What started off as mild curiosity from reading about the changing face of Eastern Europe in the face of capitalism post WW2 ,was subsequently intensified by Chomsky's take on the role in neo-liberalism. This made me wonder what could be a sustainable left wing government model which captures the essence of democracy -enter building the commune.
Succinct but packed with information, the book covers the basics of communal living with a brief history of the 1989 riots against neo-liberalism which were the grass roots for it and then brings out great successes such as El Maizal and Ataroa and how they work in ways similar to a bee colony in a honeycomb.

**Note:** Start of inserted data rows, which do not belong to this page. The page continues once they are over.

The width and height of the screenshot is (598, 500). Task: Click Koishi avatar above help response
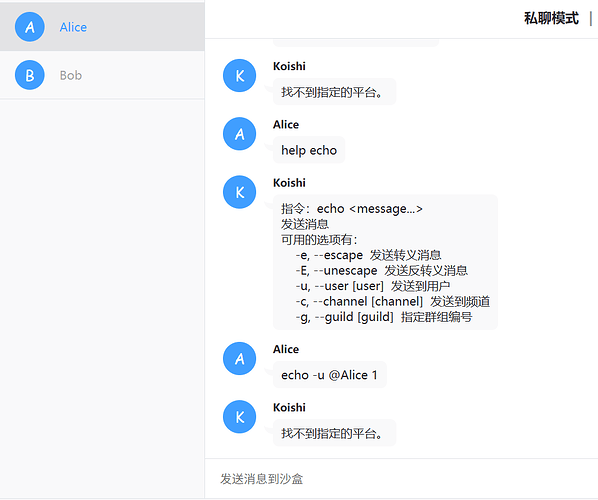[x=240, y=192]
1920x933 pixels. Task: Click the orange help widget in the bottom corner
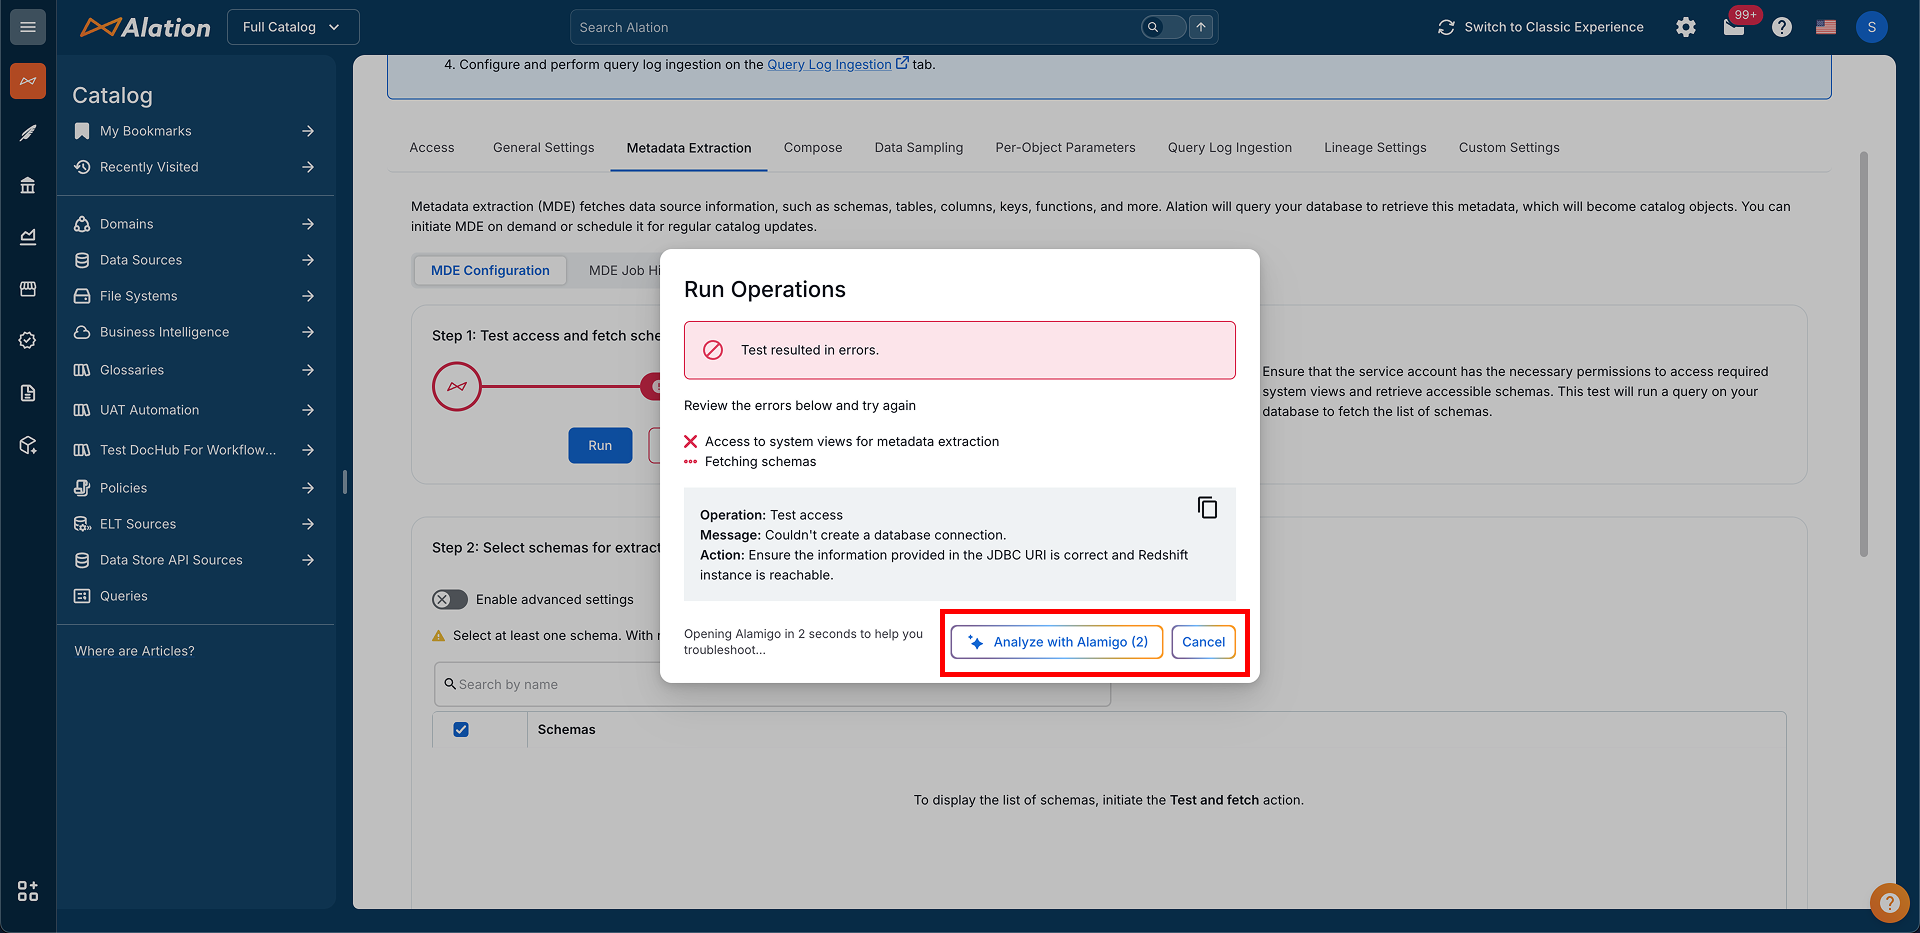[x=1888, y=902]
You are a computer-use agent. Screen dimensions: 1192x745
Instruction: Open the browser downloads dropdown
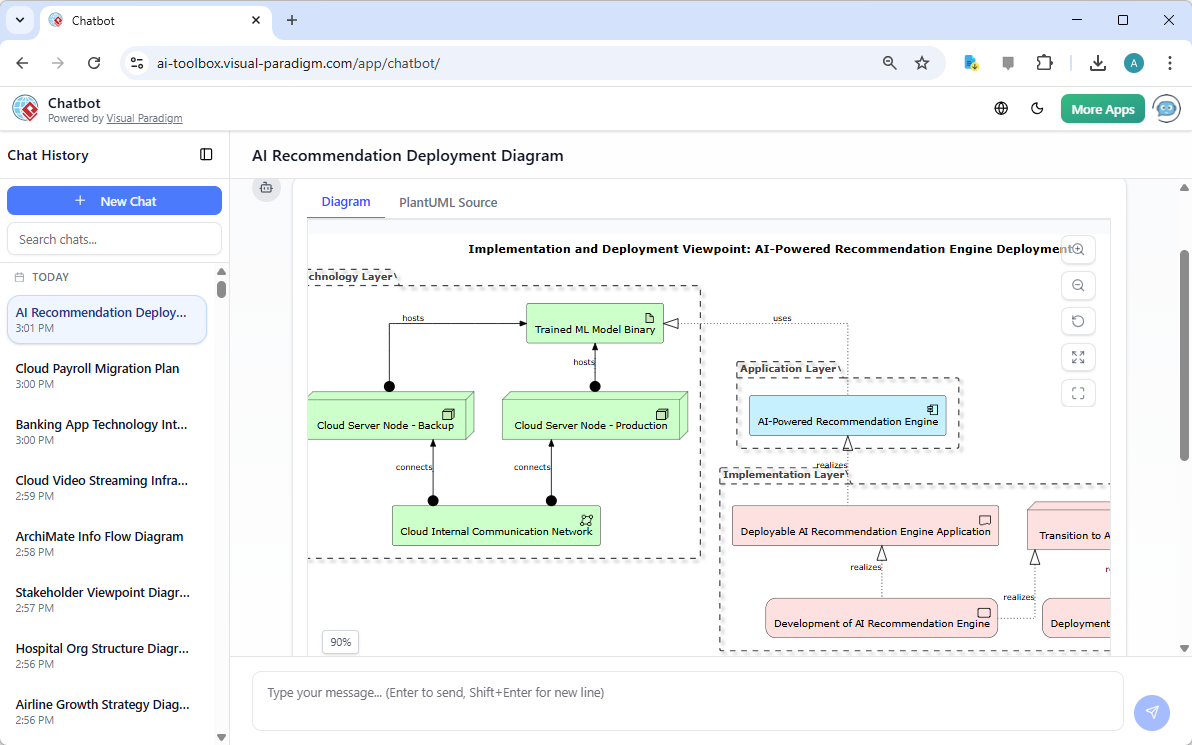(x=1097, y=62)
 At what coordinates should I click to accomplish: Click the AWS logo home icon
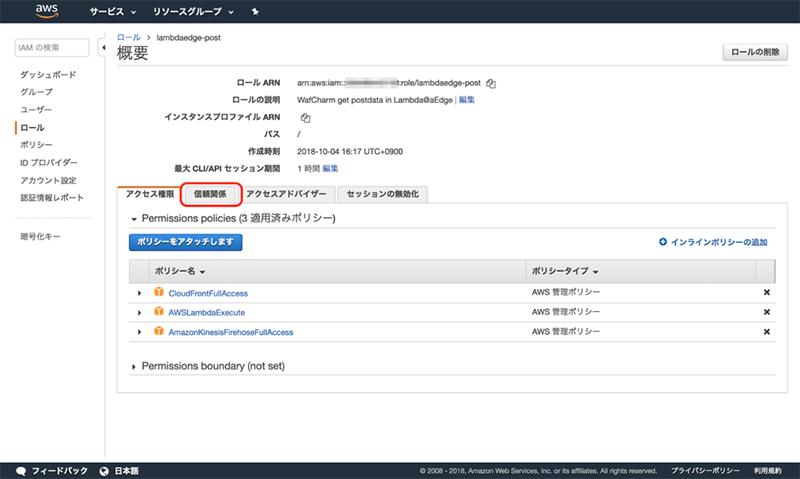46,12
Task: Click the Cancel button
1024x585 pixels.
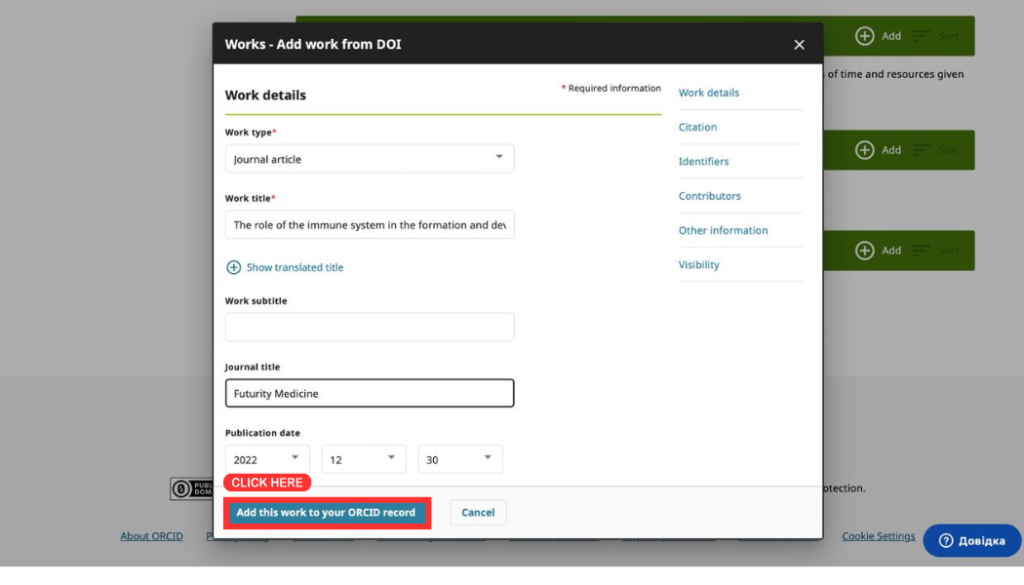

The spirit of collectivism and unity is not one to be underestimated and Chavez sure was on the right path with his teachings of the underlying communal spirit which inspires these grassroots organisations to this day.
While the challenges are rife, the argument of "toparchy" as a sustainable form of government is very much there for all to see and while the forces might try to repress the voices of the people, it is primed to overflow and takeover all of Venezuela.
A short and colorful look at radical communes in Venezuela, from a radical left-wing perspective. The books is mostly anecdotes, so you won't get a comprehensive look at the role that communes are playing in the Venezuelan economy, but you will get a rather inspiring vision for the revolutionary potential of communes, and some insights into the way that they are currently interacting with the state and with private capital in Venezuela today. Perhaps the most interesting parts of the book are the descriptions of tensions and conflicts between the bureaucrats and political leaders who currently hold power, and the grassroots militants who organize at the local level through communes and local councils.
However it would have been nice to get more analysis on the overall political economy of the currently existing communes and their potential for growth, and the way the current economic crisis is affecting them. The book is quite inspiring if you read it more as political philosophy, not so much if you are looking for a comprehensive or in-depth look at Venezuelan political economy.